■ Written request
Copy out the lines of the material from the one containing "Viewport: 562px width, 463px" through the last line, including both, and leave out the pictures.

■ Material provided
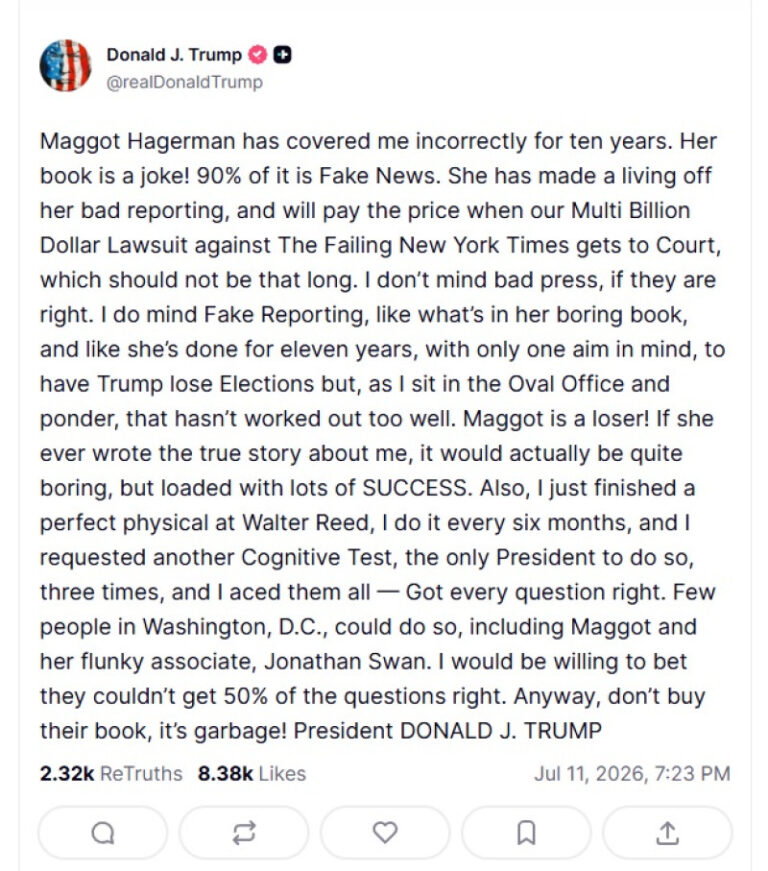768x871 pixels.
Task: View the 2.32k ReTruths list
Action: tap(111, 773)
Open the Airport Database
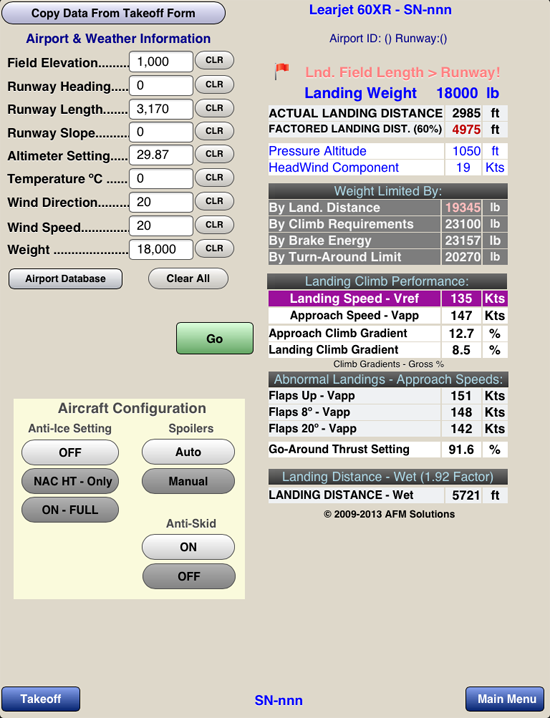The width and height of the screenshot is (550, 718). point(65,278)
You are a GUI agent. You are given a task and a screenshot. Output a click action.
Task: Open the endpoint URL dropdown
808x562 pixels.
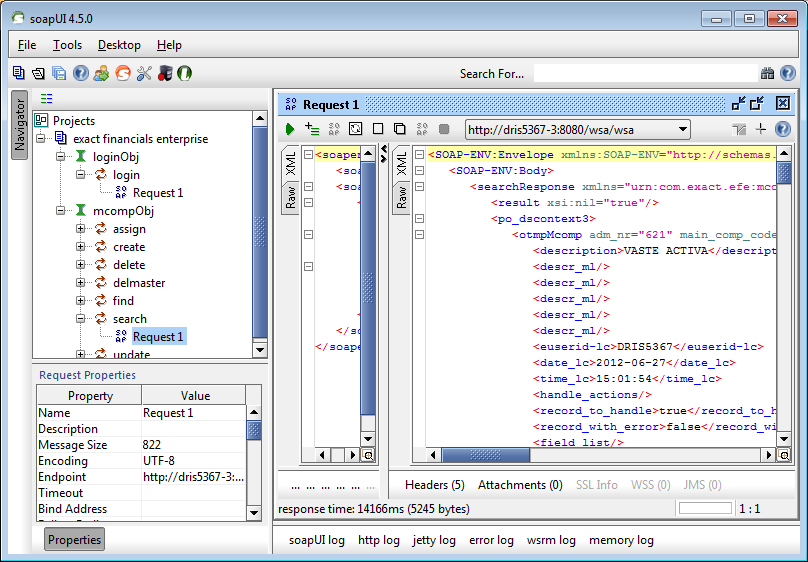[683, 129]
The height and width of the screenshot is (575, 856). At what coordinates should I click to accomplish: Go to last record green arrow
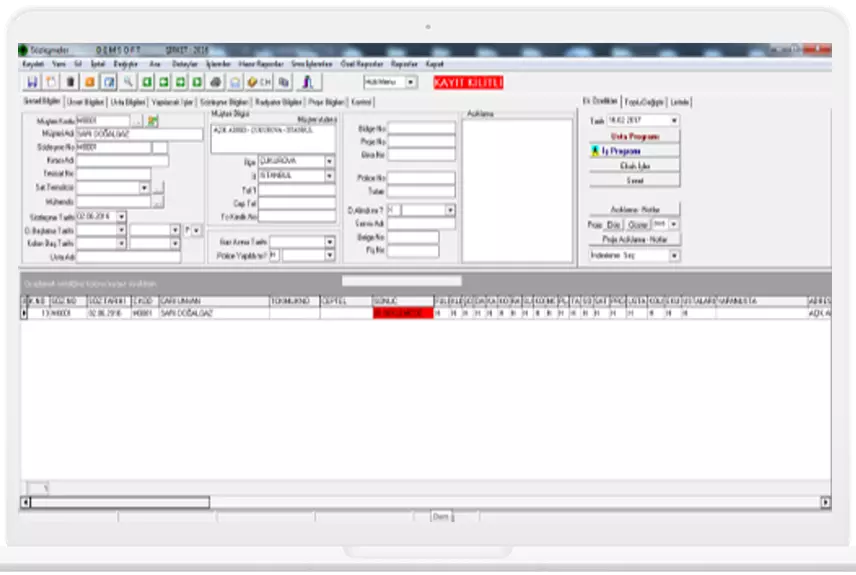pyautogui.click(x=198, y=82)
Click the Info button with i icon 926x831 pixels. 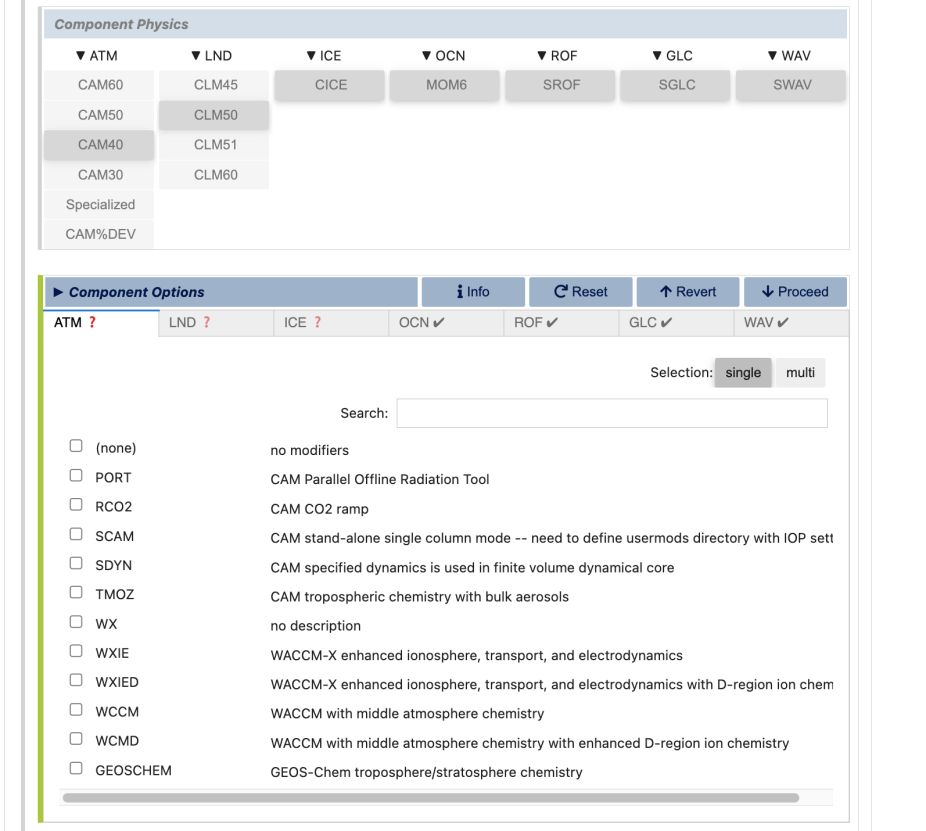click(x=473, y=292)
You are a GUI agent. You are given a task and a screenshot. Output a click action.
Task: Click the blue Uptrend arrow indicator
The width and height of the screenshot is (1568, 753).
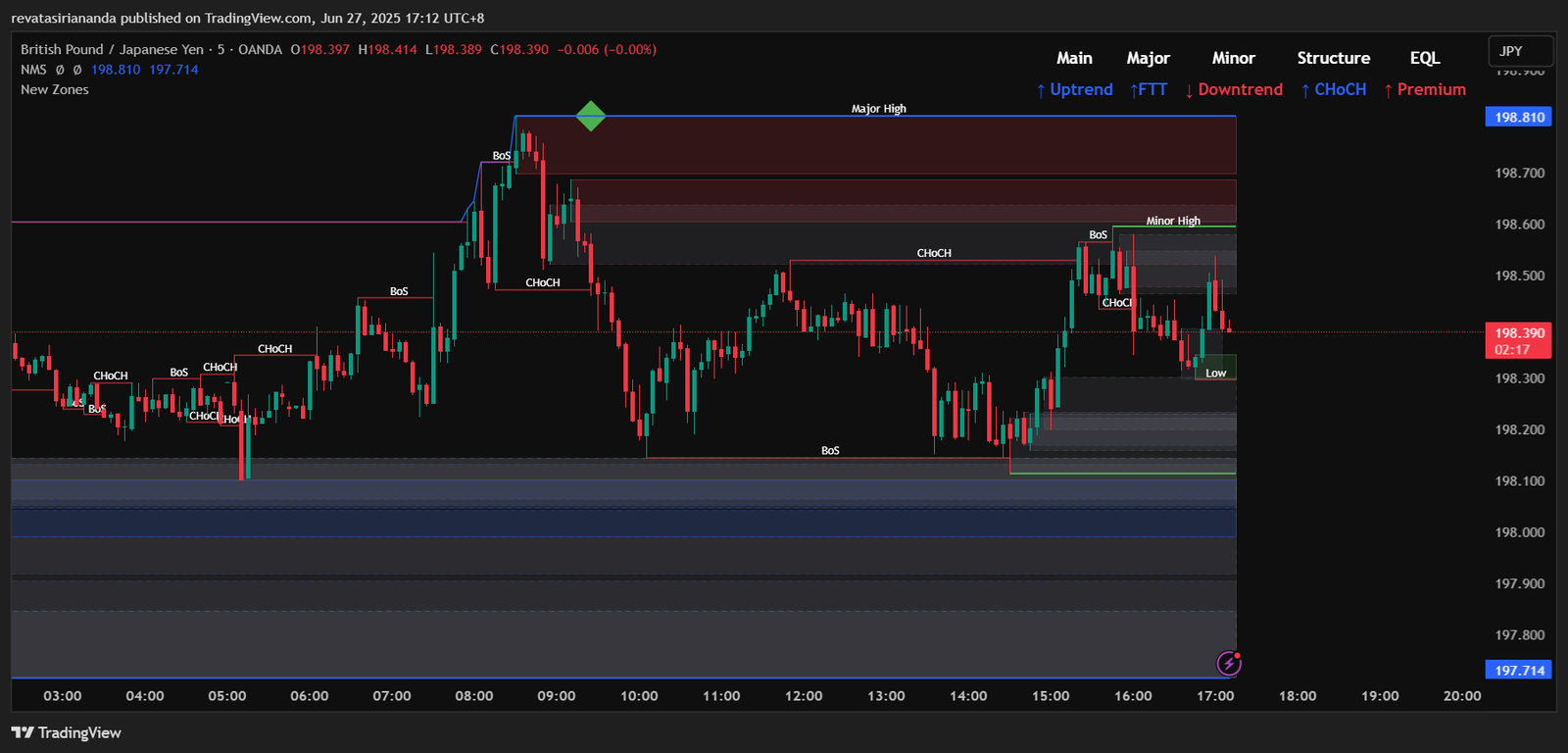click(1074, 89)
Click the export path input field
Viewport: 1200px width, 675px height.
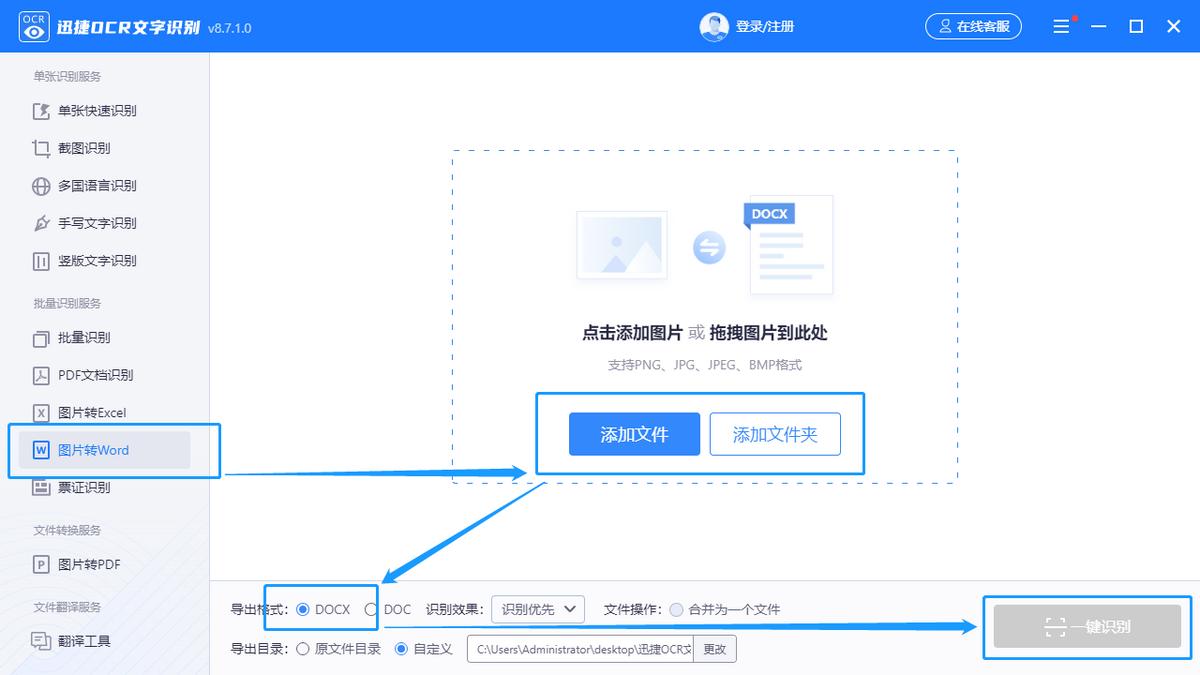tap(580, 648)
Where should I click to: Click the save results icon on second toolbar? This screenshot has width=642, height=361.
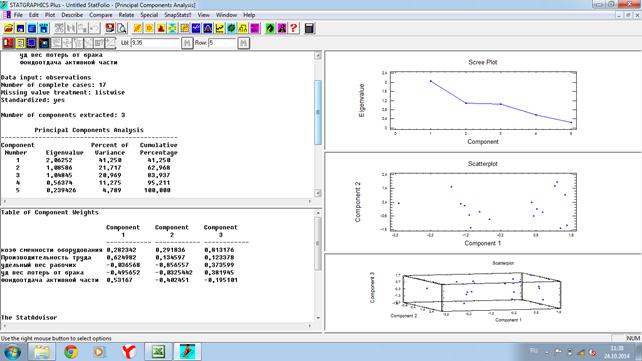[x=43, y=43]
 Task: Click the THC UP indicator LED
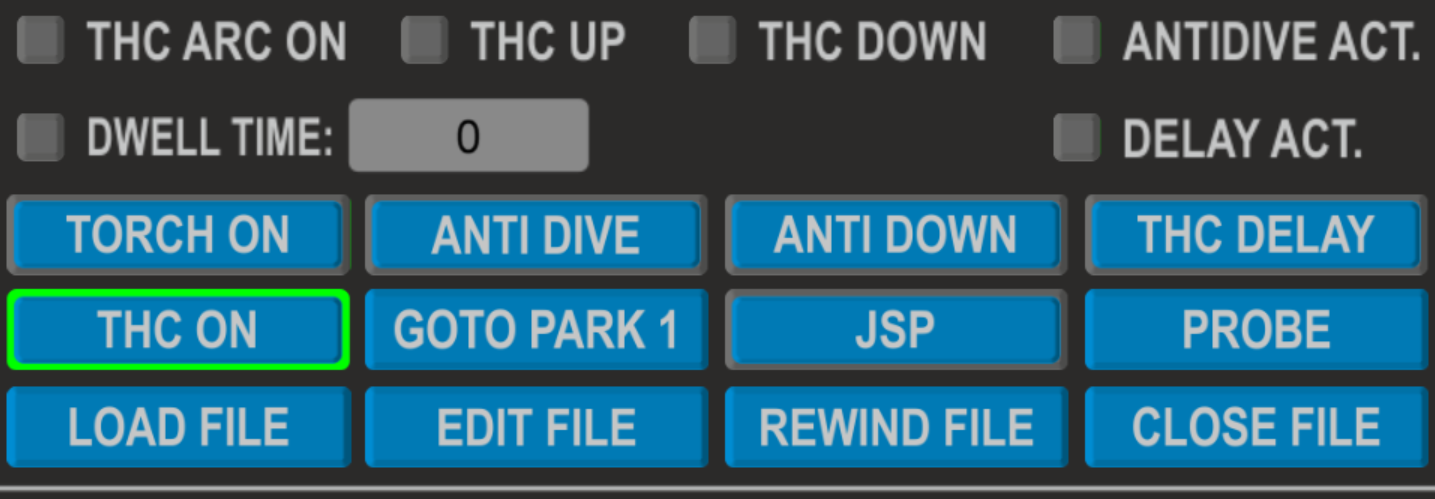[425, 41]
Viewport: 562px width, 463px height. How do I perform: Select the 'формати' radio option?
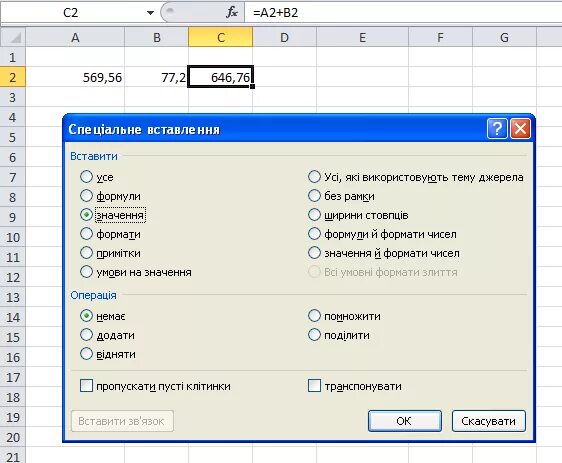86,234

■ Problem solution
Viewport: 562px width, 463px height. How do I perform: Select the 'формати' radio option?
86,234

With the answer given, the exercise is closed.